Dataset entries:
##############################

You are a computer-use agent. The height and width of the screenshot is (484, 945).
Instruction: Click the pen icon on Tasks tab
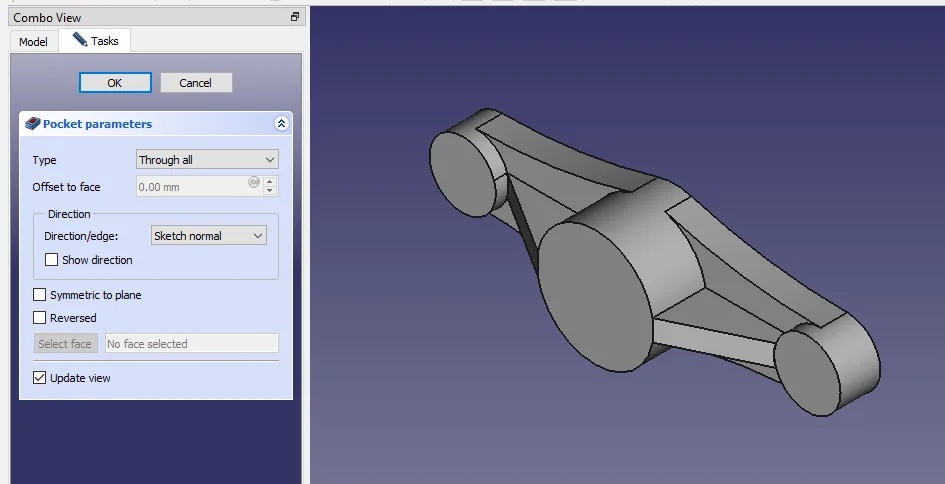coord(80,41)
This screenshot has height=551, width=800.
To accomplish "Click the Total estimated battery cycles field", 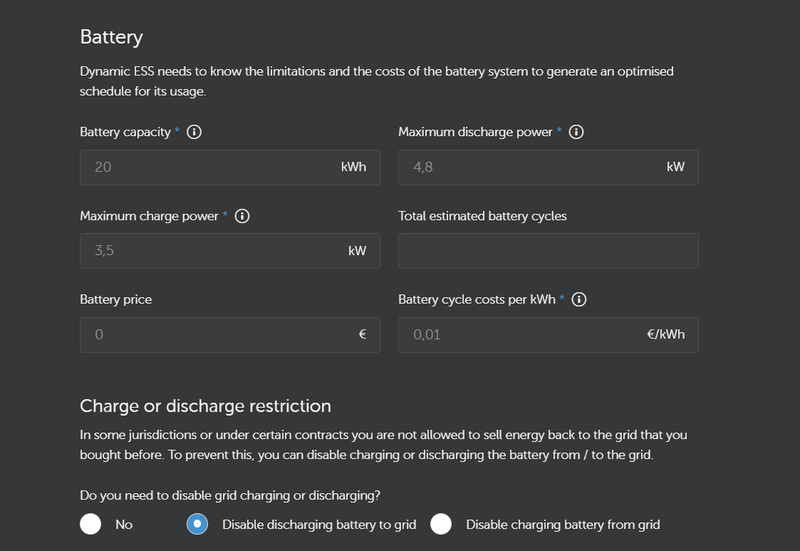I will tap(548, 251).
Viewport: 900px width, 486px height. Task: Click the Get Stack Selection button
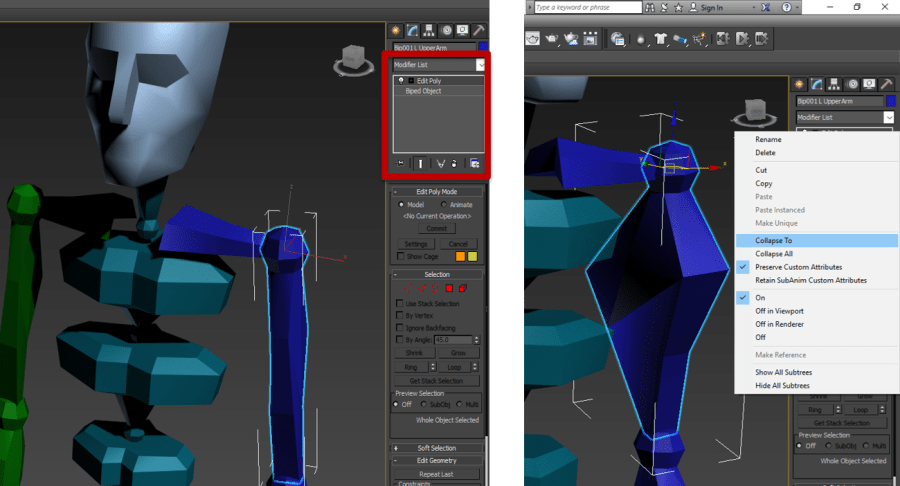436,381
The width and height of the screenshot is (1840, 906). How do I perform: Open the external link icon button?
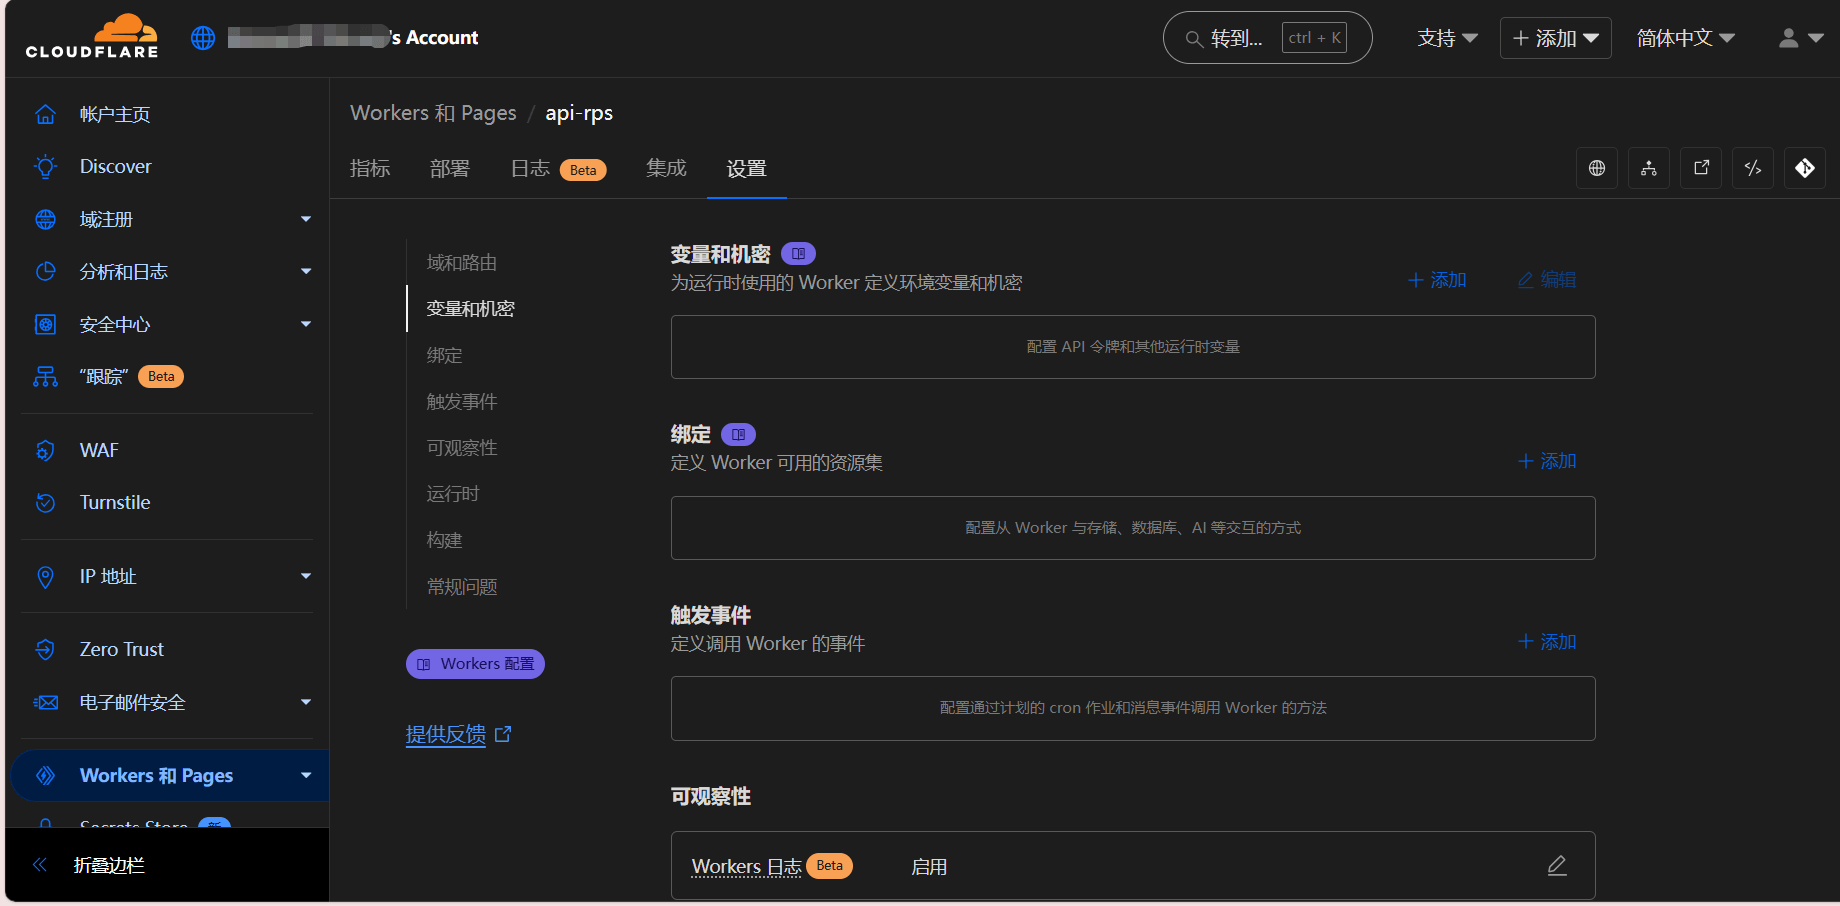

##############################

## Prompt
Please return exactly, and only, the lines from the one containing "Viewport: 900px width, 486px" through the end of the records, with both end lines kept and every picture dropped.

## Task answer
Viewport: 900px width, 486px height. Task: Click the Get Stack Selection button
436,381
The width and height of the screenshot is (1840, 906). How do I perform: Open the external link icon button?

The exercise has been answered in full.